The victory was McIlroy's 15th on the PGA Tour and first in one year
"I just kept going, doing what I've been doing all year, biding my time trying to hit good shot after good shot. Thankfully it all came together."

He insists he has not been as frustrated by the year long winless spell that has just ended as many people would expect. "I'm playing better golf than the majority of people out there," he said.

"So I know I just have to keep doing what I'm doing."

Few players possess McIlroy's extraordinary ability and it came to the fore on the 15th hole on Sunday. It was there that he propelled a sensational 180-yard six-iron bunker shot to set up a crucial bounce-back birdie.

Then came a 347-yard drive to provide the platform for the decisive birdie on the 16th before a 288-yard missile from the nerve-wracking 18th tee.

It helped secure the par he needed to settle what was an absolute classic Players. "It was probably the most difficult shot I had all day," he admitted.

The strength to nail it came from his experience more than a decade ago at the Hong Kong Open.

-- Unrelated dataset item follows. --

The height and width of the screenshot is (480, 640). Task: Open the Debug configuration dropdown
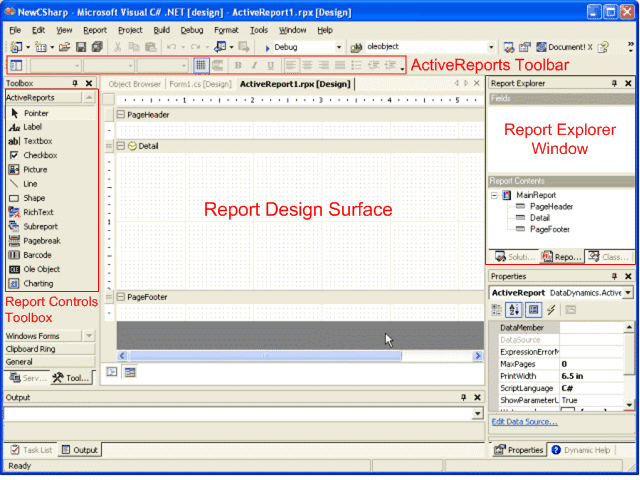coord(338,47)
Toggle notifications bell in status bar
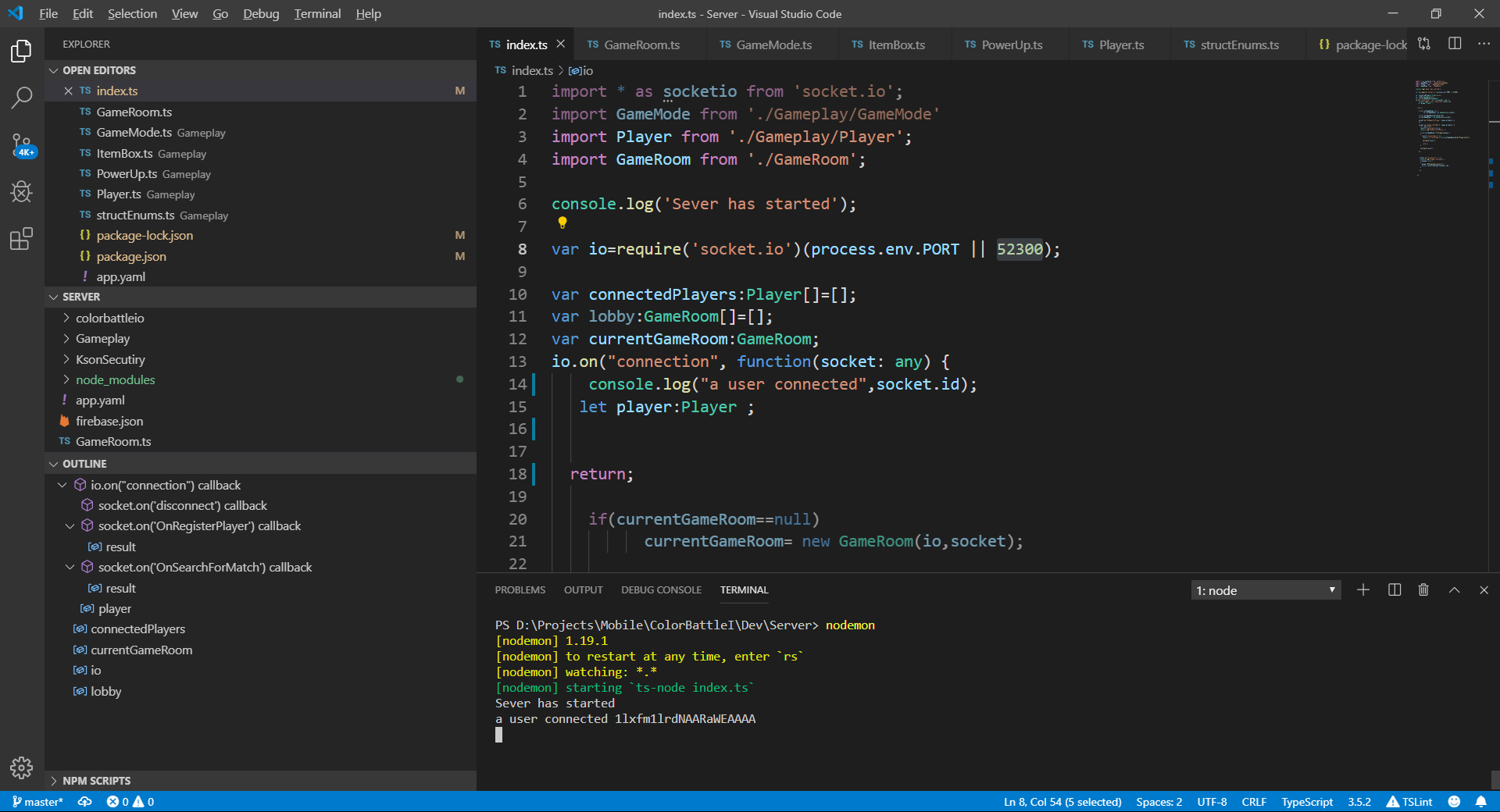This screenshot has height=812, width=1500. pyautogui.click(x=1480, y=802)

There he persuaded himself to fully commit to a three-wood final-hole tee shot which had troubled him all week and it duly brought victory.

"I think the golf gods will reward you for making a good committed swing," he said. "And any time I have a tough tee shot I stand up, I pick my target and I swing as hard as I can."

McIlroy has reaped rewards ever since and last week at Sawgrass proved no different. "I piped it down 18 by just remembering that tiny little thing from Hong Kong," he said.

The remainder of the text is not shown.